Failure to hire an individual because of a disability is often illegal discrimination, unless the agency can show the individual poses a significant safety risk person is not capable of performing the essential functions of the job. To reject someone based on safety risks, the agency likely would have to show that the person meets the “direct threat” test, a complex medical-legal analysis of the person’s individual capabilities and risks of harm.
Applicants must recognize these nuances. Instances where applicants incurred examination costs or were rejected for not submitting medical documents could constitute a violation of the Rehabilitation Act. An agency’s omission to pay for required medical examinations, resulting in a decision not to hire, may amount to unlawful discrimination.
From Victim to Victor: Fighting Back as an Applicant
Applicants unlawfully required to finance their own medical examinations should be aware of potential remedies. Those who have incurred such costs may seek reimbursement from the concerned agency or lodge an EEO complaint, citing non-compliance with regulations mandating the agency cover these expenses.
Moreover, if an agency has denied employment due to the absence of medical records it did not fund, applicants can challenge this as a breach of the Rehabilitation Act. This assertion gains weight with the agency’s mandatory “direct threat” analysis, a critical evaluation to prevent bias in hiring decisions based on medical conditions.

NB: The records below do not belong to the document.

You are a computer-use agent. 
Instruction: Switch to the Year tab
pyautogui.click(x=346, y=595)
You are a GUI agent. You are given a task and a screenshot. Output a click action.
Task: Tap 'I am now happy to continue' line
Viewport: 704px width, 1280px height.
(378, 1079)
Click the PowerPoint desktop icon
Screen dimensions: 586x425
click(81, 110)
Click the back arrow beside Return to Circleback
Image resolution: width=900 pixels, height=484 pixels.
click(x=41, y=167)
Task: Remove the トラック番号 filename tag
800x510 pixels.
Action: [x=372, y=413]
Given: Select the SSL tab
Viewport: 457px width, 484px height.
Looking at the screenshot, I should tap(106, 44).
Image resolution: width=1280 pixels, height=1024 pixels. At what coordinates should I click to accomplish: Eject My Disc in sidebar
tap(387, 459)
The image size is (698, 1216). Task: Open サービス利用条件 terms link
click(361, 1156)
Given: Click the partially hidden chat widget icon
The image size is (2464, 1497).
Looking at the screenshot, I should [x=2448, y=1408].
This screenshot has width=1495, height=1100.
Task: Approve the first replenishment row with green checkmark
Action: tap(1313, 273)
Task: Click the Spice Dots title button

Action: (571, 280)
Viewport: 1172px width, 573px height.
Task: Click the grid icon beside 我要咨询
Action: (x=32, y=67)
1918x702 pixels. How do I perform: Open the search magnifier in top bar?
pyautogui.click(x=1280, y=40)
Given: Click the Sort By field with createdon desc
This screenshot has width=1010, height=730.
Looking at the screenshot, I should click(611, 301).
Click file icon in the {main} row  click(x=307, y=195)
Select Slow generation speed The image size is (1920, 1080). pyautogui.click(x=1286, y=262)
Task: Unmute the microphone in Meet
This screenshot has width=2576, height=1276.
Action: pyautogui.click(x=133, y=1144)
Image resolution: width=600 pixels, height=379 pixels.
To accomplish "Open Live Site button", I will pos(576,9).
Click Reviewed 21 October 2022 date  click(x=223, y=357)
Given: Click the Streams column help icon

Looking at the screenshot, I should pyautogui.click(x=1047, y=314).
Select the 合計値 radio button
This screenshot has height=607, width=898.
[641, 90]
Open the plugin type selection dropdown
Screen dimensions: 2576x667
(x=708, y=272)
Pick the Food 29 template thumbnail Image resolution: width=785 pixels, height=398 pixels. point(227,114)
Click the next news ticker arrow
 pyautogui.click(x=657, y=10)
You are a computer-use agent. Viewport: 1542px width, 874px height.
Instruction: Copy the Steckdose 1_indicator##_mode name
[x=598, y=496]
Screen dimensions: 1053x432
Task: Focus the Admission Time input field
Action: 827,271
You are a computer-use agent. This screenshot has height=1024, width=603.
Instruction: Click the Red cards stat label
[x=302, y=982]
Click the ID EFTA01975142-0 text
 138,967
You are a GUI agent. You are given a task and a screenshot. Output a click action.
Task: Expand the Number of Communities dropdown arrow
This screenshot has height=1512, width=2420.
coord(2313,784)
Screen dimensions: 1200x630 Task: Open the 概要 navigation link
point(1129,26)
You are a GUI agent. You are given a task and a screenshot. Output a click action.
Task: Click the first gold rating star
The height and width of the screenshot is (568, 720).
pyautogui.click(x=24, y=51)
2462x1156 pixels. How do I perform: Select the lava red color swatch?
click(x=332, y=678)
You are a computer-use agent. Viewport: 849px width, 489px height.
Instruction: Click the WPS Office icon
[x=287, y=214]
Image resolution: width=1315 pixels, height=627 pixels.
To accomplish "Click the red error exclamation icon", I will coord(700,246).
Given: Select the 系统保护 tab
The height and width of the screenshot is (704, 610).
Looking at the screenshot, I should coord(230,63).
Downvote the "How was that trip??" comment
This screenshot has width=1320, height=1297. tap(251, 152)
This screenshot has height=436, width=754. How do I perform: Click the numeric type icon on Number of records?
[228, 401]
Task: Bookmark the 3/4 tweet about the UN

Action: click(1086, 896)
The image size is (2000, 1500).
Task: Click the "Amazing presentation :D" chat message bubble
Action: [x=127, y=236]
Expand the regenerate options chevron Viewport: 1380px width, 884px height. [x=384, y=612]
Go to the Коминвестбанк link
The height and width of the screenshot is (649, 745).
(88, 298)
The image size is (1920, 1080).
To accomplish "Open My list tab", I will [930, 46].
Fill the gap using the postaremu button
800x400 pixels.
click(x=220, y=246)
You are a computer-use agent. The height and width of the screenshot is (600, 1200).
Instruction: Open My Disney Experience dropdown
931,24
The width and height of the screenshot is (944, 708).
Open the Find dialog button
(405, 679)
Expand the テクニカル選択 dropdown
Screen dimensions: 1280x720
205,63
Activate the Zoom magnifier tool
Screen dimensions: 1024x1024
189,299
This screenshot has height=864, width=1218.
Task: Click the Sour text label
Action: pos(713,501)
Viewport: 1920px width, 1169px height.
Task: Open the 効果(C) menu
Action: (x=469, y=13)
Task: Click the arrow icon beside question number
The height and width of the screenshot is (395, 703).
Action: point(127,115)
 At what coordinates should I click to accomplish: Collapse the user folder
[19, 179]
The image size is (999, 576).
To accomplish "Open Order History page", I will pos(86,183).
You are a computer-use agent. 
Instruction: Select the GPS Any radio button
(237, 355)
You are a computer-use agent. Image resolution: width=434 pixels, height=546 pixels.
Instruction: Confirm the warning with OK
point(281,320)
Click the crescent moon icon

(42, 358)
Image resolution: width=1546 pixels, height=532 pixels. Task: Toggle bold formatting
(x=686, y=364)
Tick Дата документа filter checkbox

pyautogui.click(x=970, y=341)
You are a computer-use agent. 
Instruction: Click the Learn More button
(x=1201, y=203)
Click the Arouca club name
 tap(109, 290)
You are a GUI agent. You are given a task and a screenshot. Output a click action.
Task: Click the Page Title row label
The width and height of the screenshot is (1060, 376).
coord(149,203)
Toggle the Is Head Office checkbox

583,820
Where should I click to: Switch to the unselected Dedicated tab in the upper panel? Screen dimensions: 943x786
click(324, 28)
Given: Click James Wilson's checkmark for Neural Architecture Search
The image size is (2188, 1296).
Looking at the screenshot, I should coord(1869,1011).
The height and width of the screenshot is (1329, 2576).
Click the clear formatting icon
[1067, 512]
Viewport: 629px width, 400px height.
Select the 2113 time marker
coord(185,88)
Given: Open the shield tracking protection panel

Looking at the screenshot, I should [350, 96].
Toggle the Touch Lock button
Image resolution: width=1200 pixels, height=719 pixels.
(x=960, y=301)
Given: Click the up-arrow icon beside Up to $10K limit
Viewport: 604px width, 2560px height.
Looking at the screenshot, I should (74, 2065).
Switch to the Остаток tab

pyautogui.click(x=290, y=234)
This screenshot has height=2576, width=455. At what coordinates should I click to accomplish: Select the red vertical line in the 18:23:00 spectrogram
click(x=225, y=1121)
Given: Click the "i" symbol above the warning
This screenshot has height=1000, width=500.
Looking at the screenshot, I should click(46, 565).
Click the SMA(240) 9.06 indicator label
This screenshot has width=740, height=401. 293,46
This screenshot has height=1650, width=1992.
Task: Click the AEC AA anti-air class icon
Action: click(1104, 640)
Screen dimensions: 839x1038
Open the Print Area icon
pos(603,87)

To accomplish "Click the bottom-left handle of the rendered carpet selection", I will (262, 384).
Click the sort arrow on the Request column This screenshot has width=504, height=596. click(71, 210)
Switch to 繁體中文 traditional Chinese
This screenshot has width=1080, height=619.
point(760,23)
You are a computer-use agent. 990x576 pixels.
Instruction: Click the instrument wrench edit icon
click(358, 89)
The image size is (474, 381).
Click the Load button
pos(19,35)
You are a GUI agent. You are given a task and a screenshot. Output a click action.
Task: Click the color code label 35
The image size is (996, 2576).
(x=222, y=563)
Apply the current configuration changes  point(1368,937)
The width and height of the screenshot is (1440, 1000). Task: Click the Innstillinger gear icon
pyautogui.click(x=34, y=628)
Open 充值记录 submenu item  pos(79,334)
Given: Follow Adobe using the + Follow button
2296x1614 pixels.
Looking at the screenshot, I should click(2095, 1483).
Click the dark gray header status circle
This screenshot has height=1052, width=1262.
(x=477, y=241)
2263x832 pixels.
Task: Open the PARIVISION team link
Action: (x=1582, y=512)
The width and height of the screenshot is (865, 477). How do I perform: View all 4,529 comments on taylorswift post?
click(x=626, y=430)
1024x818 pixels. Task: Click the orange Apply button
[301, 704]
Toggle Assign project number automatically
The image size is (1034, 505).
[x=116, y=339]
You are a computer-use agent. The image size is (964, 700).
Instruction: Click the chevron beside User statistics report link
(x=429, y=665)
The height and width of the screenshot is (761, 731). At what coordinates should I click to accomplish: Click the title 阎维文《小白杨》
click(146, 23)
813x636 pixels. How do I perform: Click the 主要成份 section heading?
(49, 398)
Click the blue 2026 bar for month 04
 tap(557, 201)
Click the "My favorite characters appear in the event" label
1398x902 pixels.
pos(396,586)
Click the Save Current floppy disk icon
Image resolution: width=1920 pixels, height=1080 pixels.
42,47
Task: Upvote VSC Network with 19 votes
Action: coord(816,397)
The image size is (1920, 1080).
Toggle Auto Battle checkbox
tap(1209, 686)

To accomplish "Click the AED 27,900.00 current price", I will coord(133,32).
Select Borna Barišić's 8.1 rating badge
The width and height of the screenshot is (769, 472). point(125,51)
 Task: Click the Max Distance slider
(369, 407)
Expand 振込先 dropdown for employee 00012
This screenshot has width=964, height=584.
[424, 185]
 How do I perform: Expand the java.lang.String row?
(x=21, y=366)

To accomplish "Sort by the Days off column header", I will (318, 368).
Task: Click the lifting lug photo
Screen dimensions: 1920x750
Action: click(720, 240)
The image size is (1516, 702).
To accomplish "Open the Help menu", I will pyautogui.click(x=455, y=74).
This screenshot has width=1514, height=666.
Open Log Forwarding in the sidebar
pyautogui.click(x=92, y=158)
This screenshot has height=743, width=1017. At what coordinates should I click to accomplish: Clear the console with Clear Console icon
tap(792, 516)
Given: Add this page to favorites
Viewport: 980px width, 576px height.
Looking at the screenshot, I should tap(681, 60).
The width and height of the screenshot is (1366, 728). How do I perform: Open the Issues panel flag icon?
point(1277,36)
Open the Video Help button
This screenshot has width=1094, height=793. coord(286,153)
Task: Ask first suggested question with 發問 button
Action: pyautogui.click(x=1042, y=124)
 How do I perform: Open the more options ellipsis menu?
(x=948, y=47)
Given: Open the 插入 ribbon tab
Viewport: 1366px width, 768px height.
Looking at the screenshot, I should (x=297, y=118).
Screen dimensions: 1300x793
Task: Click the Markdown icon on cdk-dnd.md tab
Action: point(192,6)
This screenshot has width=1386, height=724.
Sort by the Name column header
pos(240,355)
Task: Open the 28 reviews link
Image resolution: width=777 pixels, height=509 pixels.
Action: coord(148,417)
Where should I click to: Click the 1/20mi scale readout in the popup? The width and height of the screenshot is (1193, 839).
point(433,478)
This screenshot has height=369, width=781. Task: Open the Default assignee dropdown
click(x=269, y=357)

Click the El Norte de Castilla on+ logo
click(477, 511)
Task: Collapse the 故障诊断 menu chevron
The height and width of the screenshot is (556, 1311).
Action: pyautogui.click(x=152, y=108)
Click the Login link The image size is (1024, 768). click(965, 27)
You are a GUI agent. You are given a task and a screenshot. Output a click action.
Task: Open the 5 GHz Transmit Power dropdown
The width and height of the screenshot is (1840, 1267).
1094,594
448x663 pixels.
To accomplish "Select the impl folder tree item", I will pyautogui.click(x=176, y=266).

Employees and applicants typically have 45 days to reach out to an EEO counselor at the hiring agency after a discriminatory decision. Filing a complaint can preserve your rights and allow you to hold the Agency responsible for medical examination costs or discrimination. For a clearer understanding of this process and your rights, discussing your experience with an attorney can also provide clarity on your situation and what to do next.
Given these nuances, consulting with a lawyer familiar with federal employment and the Rehabilitation Act is advisable. Navigating these issues alone can be overwhelming due to their legal complexities. Recognizing your rights is fundamental in combating discriminatory federal employment practices.
Sources:
Levi P. v. Dept. of Homeland Security (TSA), EEOC Case No. 0420160007 (2017).